Pferdegetrappel und Stampfen auf dem Kies draußen vor dem Haus unterbrachen Hanno in seinen Gedankengängen. Eine Stimme ertönte von unten:
„Hanno, wir fahren, kommst du?“
Mit einem Knall fiel die Schublade zu, und Hanno, ohne sich noch einmal umzudrehen, riss seinen Reisekoffer vom Boden auf und sauste die Treppe hinab, wo Ida und Gerda ihre Abschiedsgrüße vom Wirtsehepaar entgegennahmen.

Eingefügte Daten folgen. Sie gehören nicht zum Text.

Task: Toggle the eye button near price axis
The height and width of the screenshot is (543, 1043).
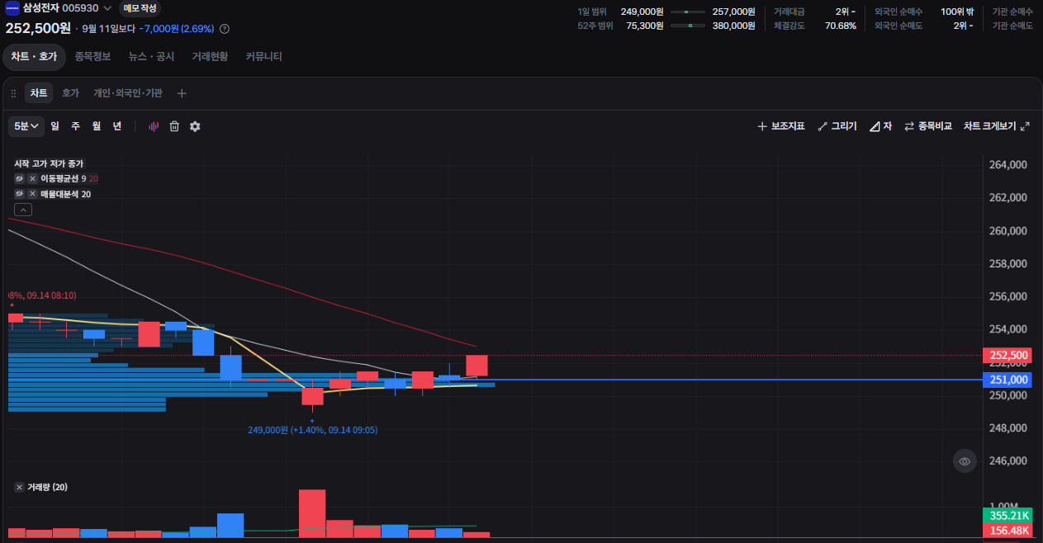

Es wurde sich mehrmals gedrückt und umarmt, als wolle man mit jeder Berührung auch Travemünde noch ein wenig länger bei sich behalten, aber schließlich gingen sie beide doch zur Tür hinaus und waren ganz erstaunt, Hanno bereits oben auf dem Kutschbock zu finden, sein Koffer achtlos in den Innenraum des Gefährts geschleudert.
„Aber Hanno, möchtest du dich denn gar nicht von unseren Gastgebern verabschieden?“, fragte Ida, während sie einen Fuß auf das Trittbrett setzte.
Da sprang Hanno von der Droschke, als hätte er etwas äußerst Wichtiges vergessen, schnellte zurück zum Hotel, um einen gar zu tiefen Knicks vor den Herrschaften zu machen und sich für die wohltuenden Wochen zu bedanken, bevor er mit einem Satz wieder auf seinem angestammten Sitzplatz war.
„Ja ja“, sagte Gerda, als die Kutsche sich in Bewegung setzte und sie und Ida aus dem Fenster ein letztes Mal zum Abschied winkten. „Der Junge macht es richtig. Schnell und schmerzlos muss es sein, wie ein Pflaster, das man abreißt. Dann wird man auch nicht wehmütig!“
Ida nickte, setzte nach einer kurzen Pause jedoch kummervoll hinzu: „Aber er wird schon noch Fernweh bekommen, der Arme. Spätestens, wenn er wieder in der Schule ist und an die vier Wochen zurückdenkt.“
Die letzten Worte sprach sie, als redete sie von etwas längst Vergangenem.